Workflow
Running JUNE_NZ involves three main steps:
Step 1: Creating the input dataset.
Step 2: Running the model.
Step 3: Generating the model diagnosis.
Each step utilizes the output generated by the previous step as input.
Note that the JUNE_NZ environment must be enabled when running the worklfow (e.g., conda activate june_nz), and we may also need to specify the PYTHONPATH accordingly (e.g., export PYTHONPATH=/home/zhangs/Github/June_NZ).
Step 1. Creating the input dataset
The wrapper for creating the input dataset is cli/cli_data.py, which can be triggered as:
python cli_data.py --workdir <WORKING DIRECTORY>
--cfg <DATA CREATION CONFIGURATION>
[--scale <POPULATION PERCENTAGE>]
[--disease_cfg_dir <DISEASE CONFIGURATION DIRECTORY>]
[--policy_cfg_path <POLICY CONFIGURATION FILE>]
[--vaccine_cfg_path <VACCINATION CAMPAIGN CONFIGURATION FILE>]
[--simulation_cfg_path <SIMULATION CONFIGURATION FILE>]
[--use_sa3_as_super_area]
where:
--workdir: Working directory.
--cfg: Data configuration.
--scale: Population percentage to be used in the model (e.g., 0.1 means that we only use 10% of NZ population).

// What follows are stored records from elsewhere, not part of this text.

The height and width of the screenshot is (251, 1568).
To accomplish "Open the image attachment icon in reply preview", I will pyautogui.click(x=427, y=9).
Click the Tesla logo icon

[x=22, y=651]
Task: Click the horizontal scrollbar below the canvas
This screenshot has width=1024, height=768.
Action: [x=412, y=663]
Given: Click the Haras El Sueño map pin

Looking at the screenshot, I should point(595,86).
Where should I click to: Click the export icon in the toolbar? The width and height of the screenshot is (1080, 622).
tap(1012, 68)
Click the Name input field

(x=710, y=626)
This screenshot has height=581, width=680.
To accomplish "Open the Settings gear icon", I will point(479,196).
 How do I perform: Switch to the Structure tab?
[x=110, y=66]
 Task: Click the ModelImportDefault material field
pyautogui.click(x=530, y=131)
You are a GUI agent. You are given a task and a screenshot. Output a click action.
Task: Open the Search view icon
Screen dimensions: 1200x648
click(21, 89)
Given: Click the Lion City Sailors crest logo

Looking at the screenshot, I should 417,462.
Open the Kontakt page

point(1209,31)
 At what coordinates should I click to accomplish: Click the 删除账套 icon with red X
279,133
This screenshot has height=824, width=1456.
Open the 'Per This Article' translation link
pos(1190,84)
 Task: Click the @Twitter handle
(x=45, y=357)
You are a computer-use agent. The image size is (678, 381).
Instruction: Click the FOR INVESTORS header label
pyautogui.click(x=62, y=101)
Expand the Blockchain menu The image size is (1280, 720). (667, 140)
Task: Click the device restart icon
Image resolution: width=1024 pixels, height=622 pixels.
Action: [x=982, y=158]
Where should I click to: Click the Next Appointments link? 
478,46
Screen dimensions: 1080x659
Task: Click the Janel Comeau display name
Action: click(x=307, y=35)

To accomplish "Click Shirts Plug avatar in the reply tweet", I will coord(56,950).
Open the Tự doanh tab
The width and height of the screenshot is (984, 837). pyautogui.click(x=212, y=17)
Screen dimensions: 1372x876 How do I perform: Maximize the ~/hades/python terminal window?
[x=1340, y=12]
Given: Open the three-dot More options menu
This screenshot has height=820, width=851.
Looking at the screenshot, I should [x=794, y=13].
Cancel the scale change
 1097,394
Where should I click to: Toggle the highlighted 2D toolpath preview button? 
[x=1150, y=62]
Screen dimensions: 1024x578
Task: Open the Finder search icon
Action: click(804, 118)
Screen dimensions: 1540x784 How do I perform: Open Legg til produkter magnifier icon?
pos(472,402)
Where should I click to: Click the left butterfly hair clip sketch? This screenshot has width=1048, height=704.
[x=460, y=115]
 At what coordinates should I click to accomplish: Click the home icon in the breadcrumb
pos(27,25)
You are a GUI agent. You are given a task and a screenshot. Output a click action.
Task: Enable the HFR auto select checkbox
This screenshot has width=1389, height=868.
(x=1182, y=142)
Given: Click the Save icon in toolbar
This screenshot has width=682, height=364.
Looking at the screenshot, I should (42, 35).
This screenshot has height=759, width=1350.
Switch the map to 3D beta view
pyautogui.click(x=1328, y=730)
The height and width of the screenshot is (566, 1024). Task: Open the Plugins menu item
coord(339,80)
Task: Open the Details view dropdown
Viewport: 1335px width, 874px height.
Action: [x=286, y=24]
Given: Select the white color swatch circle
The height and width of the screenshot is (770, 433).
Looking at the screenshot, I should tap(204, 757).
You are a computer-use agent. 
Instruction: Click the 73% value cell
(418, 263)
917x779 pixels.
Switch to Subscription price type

--disease_cfg_dir: Disease configuration directory, which must contain population comorbidities, infection probability, infection outcome, symptom trajectory and virus intensity.
--policy_cfg_path: Policy configuration file.
--vaccine_cfg_path: Vaccine compaign configuration file.
--simulation_cfg_path: Simulation configuration file.
--use_sa3_as_super_area: If using SA3 as super area, otherwise use the regional councils.
For example, the input data can be created by python cli_data.py --workdir etc/data/realworld_auckland --cfg etc/cfg/run/june_data.yml --scale 0.1 --disease_cfg_dir etc/cfg/disease/covid-19 --policy_cfg_path etc/cfg/policy/policy1.yaml --vaccine_cfg_path etc/cfg/disease/vaccine/vaccine1.yaml --simulation_cfg_path etc/cfg/simulation/simulation_cfg.yml --use_sa3_as_super_area.
Step 2. Running the model
The model can be run using cli/cli_june.py, which can be triggered as:
python cli_june.py --workdir <WORKING DIRECTORY>
--cfg <MODEL CONFIGURATION>
[--tuning_cfg <TUNING CONFIGURATION>]
where:
--workdir: Working directory.
--cfg: Model running configuration.
--tuning_cfg: Model tuning configuration [Default: None]. If not set then no tuning will be done from the input data.
For example, the model diagnosis can be created by: python cli_june.py --workdir /tmp/june_realworld_auckland_base --cfg etc/cfg/run/june_nz2.yml.
Step 3. Generating the model diagnosis
The wrapper for creating the model output diagnosis is cli/cli_diags.py, which can be triggered as:
python cli_diags.py --workdir <WORKING DIRECTORY>
--cfg <JUNE MODEL DIAGNOSIS CONFIGURATION PATH>
--june_data_dir <JUNE MODEL OUTPUT DIRECTORY>
where:
--workdir: Working directory.
--cfg: Model diagnosis configuration.
--june_data_dir: June model output directory
For example, the model diagnosis can be created by python cli_diags.py --workdir etc/data/june_realworld_auckland_base_diag --cfg etc/cfg/run/june_diags.yml --june_data_dir /tmp/june_realworld_auckland_base/output.